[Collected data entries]

=== Section Start ===

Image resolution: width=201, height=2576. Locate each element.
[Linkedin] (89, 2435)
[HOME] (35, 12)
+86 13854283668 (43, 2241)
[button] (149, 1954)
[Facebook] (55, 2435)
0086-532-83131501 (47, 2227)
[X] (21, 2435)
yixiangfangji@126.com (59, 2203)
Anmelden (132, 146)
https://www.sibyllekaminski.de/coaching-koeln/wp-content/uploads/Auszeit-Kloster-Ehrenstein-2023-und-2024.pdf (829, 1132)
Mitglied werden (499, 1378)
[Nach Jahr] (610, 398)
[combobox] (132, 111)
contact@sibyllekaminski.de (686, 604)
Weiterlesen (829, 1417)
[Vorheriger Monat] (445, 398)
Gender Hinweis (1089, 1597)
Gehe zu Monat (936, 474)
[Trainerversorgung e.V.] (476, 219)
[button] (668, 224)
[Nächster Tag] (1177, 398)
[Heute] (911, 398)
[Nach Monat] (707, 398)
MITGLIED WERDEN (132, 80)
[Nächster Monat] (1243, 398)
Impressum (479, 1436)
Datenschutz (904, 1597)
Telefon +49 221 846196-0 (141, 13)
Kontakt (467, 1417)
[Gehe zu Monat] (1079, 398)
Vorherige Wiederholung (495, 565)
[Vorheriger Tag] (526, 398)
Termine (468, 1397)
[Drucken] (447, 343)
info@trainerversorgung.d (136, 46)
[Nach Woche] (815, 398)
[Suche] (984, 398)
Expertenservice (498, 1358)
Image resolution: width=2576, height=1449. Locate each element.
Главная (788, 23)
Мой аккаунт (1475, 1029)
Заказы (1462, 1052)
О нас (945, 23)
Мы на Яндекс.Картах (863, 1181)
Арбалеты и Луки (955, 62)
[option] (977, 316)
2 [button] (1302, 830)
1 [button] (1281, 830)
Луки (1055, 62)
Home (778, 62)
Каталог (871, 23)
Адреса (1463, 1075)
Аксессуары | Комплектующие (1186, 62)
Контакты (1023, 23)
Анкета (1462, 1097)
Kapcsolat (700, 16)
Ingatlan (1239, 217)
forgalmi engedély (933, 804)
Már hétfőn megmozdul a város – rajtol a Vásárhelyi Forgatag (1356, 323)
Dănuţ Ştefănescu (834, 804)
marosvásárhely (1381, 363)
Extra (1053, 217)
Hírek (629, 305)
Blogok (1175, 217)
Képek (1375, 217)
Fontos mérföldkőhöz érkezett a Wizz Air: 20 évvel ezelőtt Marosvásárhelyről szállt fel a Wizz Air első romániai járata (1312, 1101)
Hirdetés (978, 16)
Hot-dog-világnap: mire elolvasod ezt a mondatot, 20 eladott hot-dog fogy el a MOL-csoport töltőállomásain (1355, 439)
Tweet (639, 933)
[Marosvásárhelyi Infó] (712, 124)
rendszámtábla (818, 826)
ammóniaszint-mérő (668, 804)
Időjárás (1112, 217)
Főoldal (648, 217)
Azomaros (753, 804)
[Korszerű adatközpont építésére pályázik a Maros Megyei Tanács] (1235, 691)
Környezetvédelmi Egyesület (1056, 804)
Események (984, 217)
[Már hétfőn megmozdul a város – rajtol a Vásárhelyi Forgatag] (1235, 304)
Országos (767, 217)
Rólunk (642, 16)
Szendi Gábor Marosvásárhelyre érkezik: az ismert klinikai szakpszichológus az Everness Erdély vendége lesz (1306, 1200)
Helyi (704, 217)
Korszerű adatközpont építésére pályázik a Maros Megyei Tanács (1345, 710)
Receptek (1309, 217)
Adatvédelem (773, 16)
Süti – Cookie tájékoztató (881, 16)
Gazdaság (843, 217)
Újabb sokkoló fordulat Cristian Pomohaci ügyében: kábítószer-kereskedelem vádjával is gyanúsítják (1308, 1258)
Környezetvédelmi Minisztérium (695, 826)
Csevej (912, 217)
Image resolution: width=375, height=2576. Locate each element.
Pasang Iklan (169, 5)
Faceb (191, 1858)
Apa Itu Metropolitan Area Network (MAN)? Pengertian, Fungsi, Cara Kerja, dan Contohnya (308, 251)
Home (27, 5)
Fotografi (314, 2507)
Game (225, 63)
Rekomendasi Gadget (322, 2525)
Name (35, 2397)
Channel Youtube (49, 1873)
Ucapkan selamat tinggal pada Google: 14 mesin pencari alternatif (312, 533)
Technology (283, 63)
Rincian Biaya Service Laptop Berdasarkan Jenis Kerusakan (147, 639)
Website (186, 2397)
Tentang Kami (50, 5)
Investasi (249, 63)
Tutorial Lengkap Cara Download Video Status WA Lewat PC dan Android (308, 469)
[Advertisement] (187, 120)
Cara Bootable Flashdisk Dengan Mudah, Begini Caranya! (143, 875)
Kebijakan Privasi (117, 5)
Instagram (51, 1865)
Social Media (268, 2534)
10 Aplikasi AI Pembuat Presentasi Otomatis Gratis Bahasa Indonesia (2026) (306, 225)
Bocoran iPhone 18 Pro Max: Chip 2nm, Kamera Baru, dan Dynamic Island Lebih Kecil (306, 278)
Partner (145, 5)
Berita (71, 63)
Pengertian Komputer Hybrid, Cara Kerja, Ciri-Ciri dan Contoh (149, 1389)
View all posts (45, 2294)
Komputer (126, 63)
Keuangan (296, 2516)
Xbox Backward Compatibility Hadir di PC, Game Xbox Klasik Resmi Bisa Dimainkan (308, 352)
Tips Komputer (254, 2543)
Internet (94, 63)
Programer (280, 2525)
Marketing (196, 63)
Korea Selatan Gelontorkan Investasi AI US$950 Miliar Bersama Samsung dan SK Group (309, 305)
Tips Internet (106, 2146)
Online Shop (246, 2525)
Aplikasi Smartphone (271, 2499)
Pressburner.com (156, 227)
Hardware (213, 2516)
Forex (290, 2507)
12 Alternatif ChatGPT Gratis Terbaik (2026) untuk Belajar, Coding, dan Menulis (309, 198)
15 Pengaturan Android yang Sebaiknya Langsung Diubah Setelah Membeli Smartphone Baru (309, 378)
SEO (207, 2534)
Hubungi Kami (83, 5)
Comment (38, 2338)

=== Section End ===

### Description of the task
Find "Weiterlesen (829, 1417)" in the entries above and copy that whole line exactly, then each line after it through the line that contains "Hirdetés (978, 16)".

### Answer section
Weiterlesen (829, 1417)
[Vorheriger Monat] (445, 398)
Gender Hinweis (1089, 1597)
Gehe zu Monat (936, 474)
[Trainerversorgung e.V.] (476, 219)
[button] (668, 224)
[Nächster Tag] (1177, 398)
[Heute] (911, 398)
[Nach Monat] (707, 398)
MITGLIED WERDEN (132, 80)
[Nächster Monat] (1243, 398)
Impressum (479, 1436)
Datenschutz (904, 1597)
Telefon +49 221 846196-0 (141, 13)
Kontakt (467, 1417)
[Gehe zu Monat] (1079, 398)
Vorherige Wiederholung (495, 565)
[Vorheriger Tag] (526, 398)
Termine (468, 1397)
[Drucken] (447, 343)
info@trainerversorgung.d (136, 46)
[Nach Woche] (815, 398)
[Suche] (984, 398)
Expertenservice (498, 1358)
Image resolution: width=2576, height=1449. Locate each element.
Главная (788, 23)
Мой аккаунт (1475, 1029)
Заказы (1462, 1052)
О нас (945, 23)
Мы на Яндекс.Картах (863, 1181)
Арбалеты и Луки (955, 62)
[option] (977, 316)
2 [button] (1302, 830)
1 [button] (1281, 830)
Луки (1055, 62)
Home (778, 62)
Каталог (871, 23)
Адреса (1463, 1075)
Аксессуары | Комплектующие (1186, 62)
Контакты (1023, 23)
Анкета (1462, 1097)
Kapcsolat (700, 16)
Ingatlan (1239, 217)
forgalmi engedély (933, 804)
Már hétfőn megmozdul a város – rajtol a Vásárhelyi Forgatag (1356, 323)
Dănuţ Ştefănescu (834, 804)
marosvásárhely (1381, 363)
Extra (1053, 217)
Hírek (629, 305)
Blogok (1175, 217)
Képek (1375, 217)
Fontos mérföldkőhöz érkezett a Wizz Air: 20 évvel ezelőtt Marosvásárhelyről szállt fel a Wizz Air első romániai járata (1312, 1101)
Hirdetés (978, 16)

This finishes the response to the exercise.